The idea that negativity translates into productivity has been floating around the management zeitgeist for a long time. But organizational science experts are increasingly emphasizing the need for more positive workplace environments, even for underperforming employees. According to a recent study published in the Harvard Business Review, employees who receive more praise and positive workplace evaluations are more likely to see their actual workplace performance improve. In other words: If you tell the people around you that they are awesome, they will be.
Study authors Jack Zenger and Joseph Folkman (of the Zenger Folkman leadership development consultancy) examined hundreds of performance evaluations at multinational corporations and found that the direct reports of negative raters were less likely to be engaged or display leadership abilities. “A lot of bosses believe that if they’re hard to please, then people will raise their performance to meet whatever obnoxious criteria they have,” says Folkman. “And it’s just not true.” Instead, a lack of trust and confidence plays out in staff behaviour. “If the message an employee receives is that he’s not smart enough, then performance goes down,” says Folkman. “If the message is that you’re bright and capable, then you want to show them they’re right.” Overrating underperforming employees on their evaluations may just be the confidence boost they need to improve, until they eventually merit your glowing report.
Cameron Teedon, vice-president of visual merchandising for Indigo, learned early on in his management career that it’s best to have employees who feel good about themselves. “You have to leave someone’s ego in check, even if they’ve made a mistake,” he says. “I’ve seen a lot of managers who are angry, self-centred and confrontational, but that always catches up with you in the long run.
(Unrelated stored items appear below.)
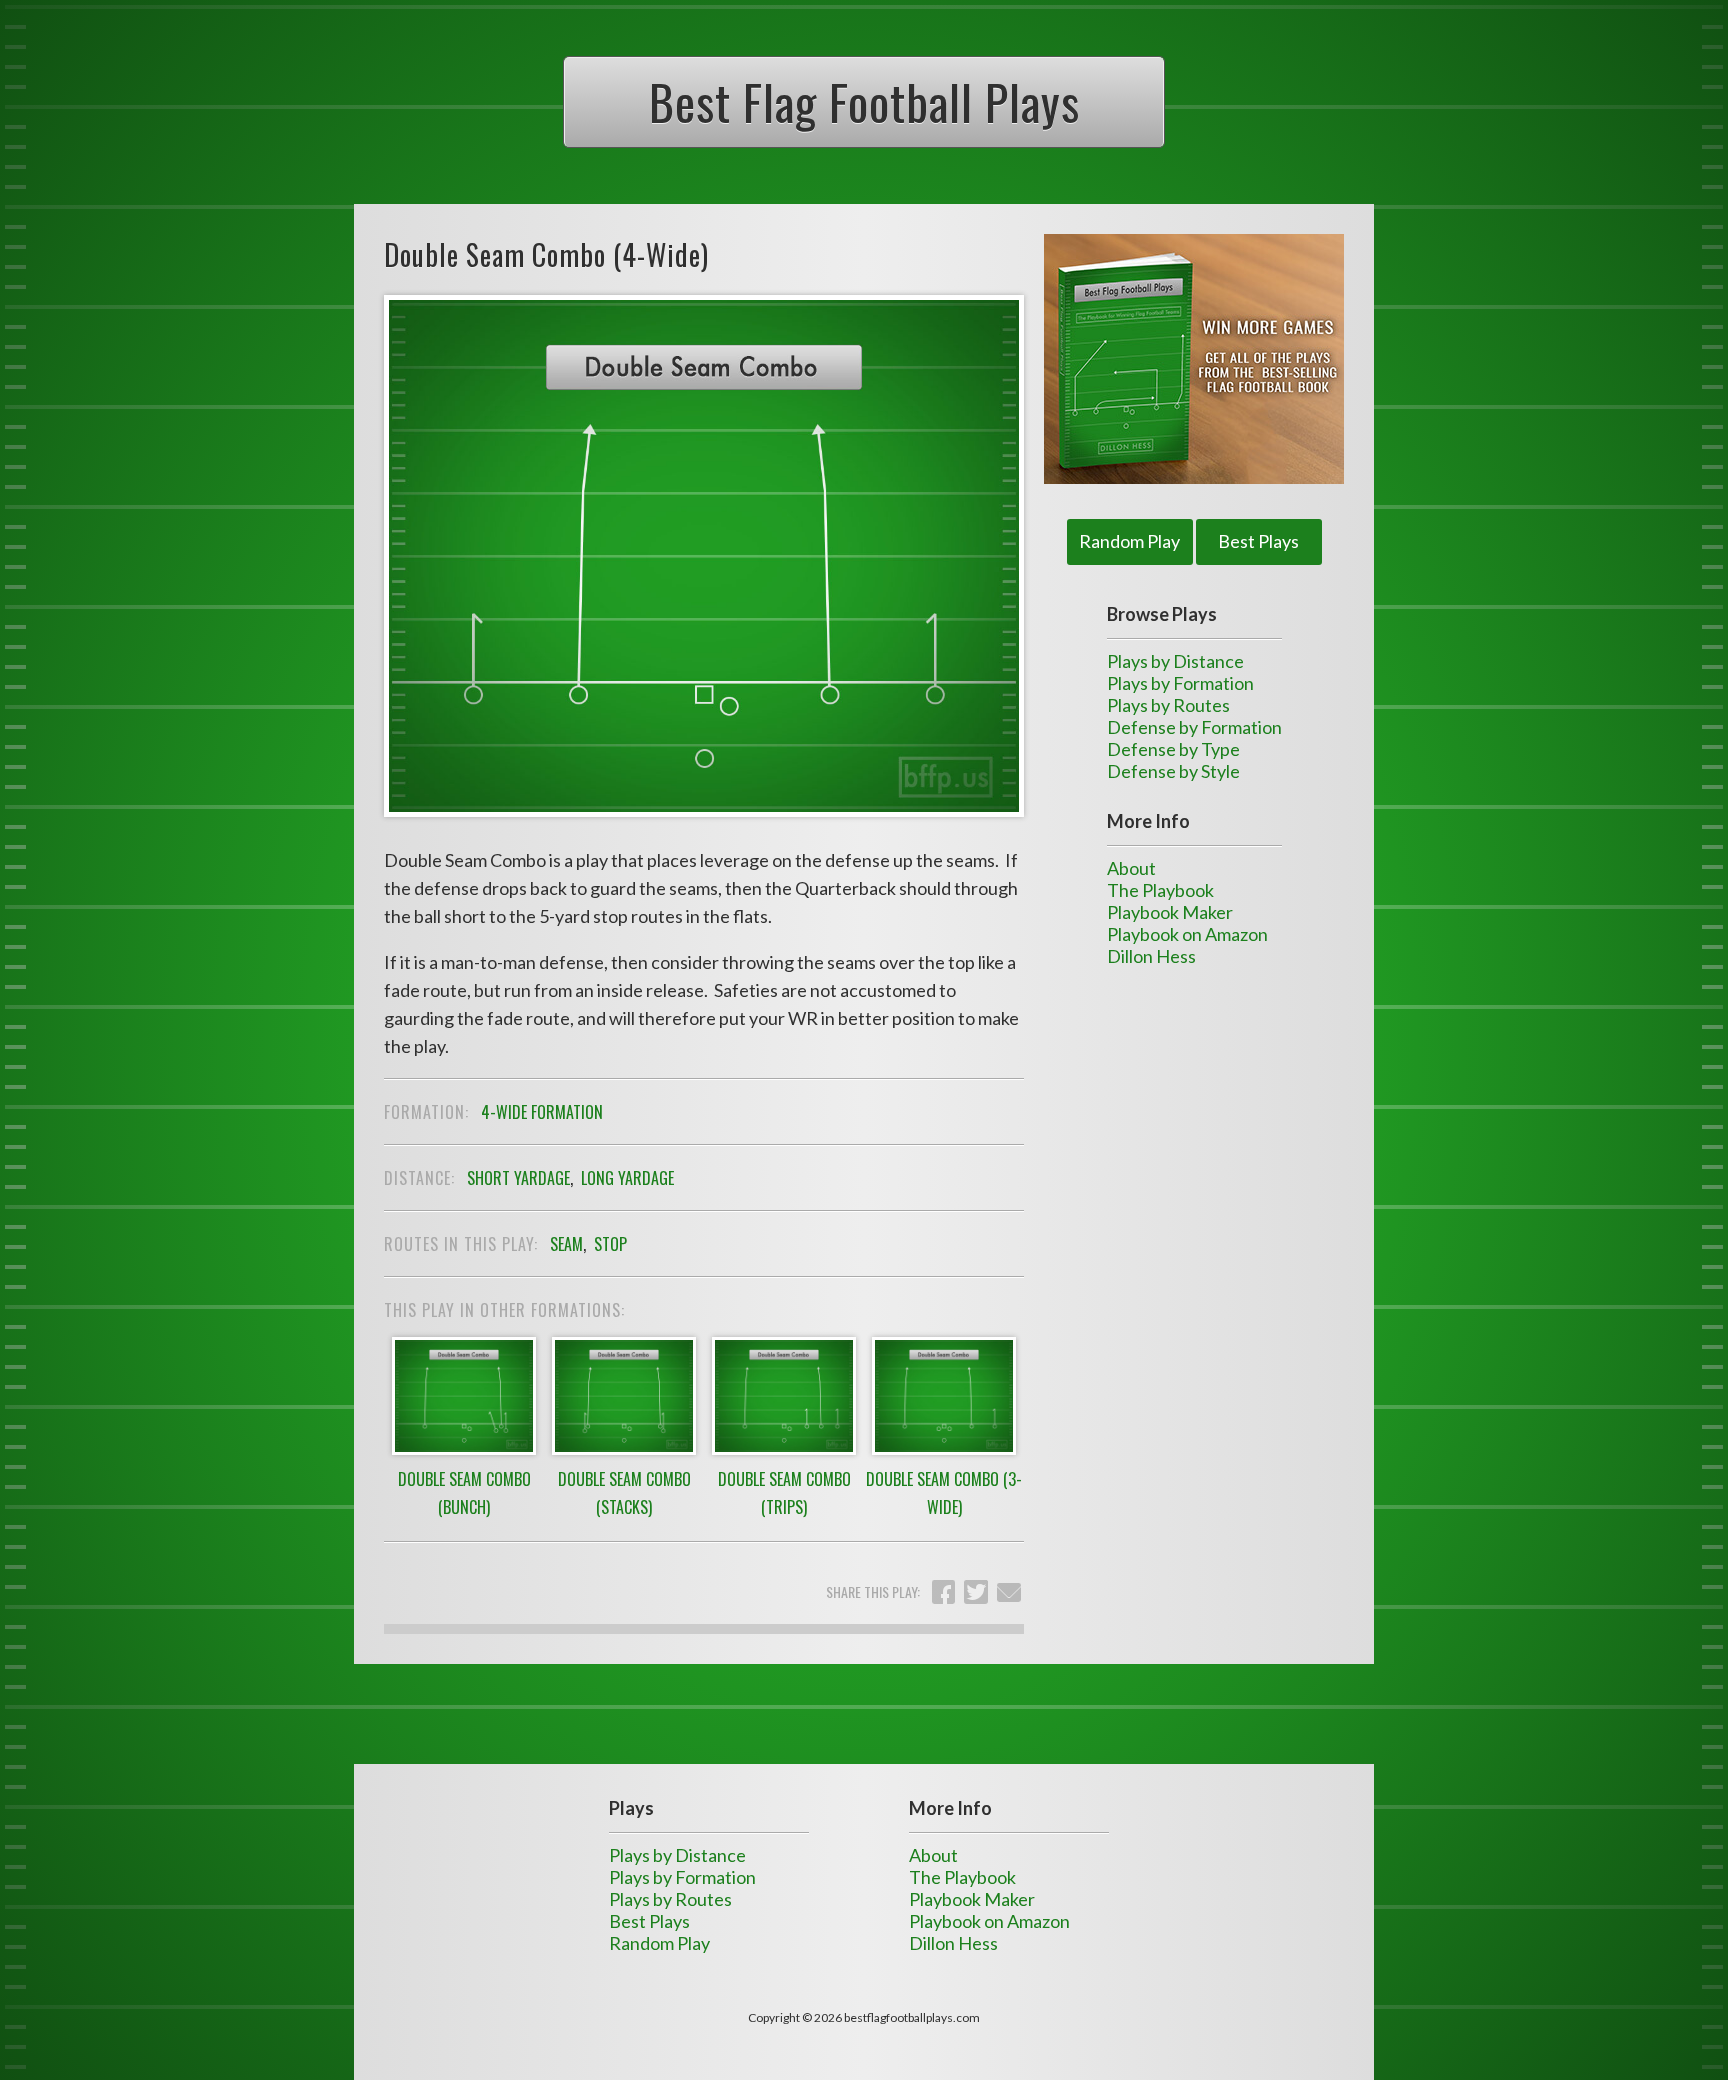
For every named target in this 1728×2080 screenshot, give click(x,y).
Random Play (1129, 541)
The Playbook (1160, 890)
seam (566, 1244)
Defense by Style (1173, 771)
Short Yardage (518, 1178)
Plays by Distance (1175, 661)
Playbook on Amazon (1187, 934)
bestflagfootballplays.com (912, 2017)
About (1131, 868)
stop (610, 1244)
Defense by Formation (1194, 727)
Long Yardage (627, 1178)
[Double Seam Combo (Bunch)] (464, 1453)
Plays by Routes (1168, 705)
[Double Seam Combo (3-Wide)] (944, 1453)
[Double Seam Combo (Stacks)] (624, 1453)
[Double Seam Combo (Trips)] (784, 1453)
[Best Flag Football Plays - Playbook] (1194, 359)
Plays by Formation (1180, 683)
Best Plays (1258, 541)
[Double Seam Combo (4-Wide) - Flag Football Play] (704, 835)
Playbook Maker (1170, 912)
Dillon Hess (1151, 956)
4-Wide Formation (542, 1112)
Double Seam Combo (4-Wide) (546, 254)
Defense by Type (1173, 749)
You won’t get results that are sustainable.” Beverley Wybrow, the recently retired CEO of the Canadian Women’s Foundation, agrees. “If you come from a negative place, you just create a fear that doesn’t make them more productive.”
Management gurus and academic research support the idea that a positive environment creates better results. Workplace virtuousness, exhibited in traits like forgiveness, gratitude and compassion, has been shown to improve employee performance. And Wharton School professor Adam Grant argues in his 2013 book Give and Take that managers who foster “giving behaviours” are rewarded with greater loyalty and efficiency. Folkman found the research persuasive enough to alter his own workplace interactions when employees mess up. “I stopped sending emails with the how-can-you-be-so-stupid tone,” he says. “I realized it’s just not helpful.”
Of course, you can’t just blithely pretend that the human disaster obsessively playing Candy Crush in the back office is a candidate for employee of the month. Legitimate performance issues arise, and must be addressed. Wybrow recommends creating an environment where all employees are expected to identify strengths and areas in which they need some help to improve. Focus on constructive solutions instead of criticism. “Everyone has a bit of genius,” says Folkman. “Believing in people, finding a good fit for them and helping them set stretch goals really works. Are you telling people that they can do it or that they can’t? If you err on the side of generosity, you’ll get more from them.”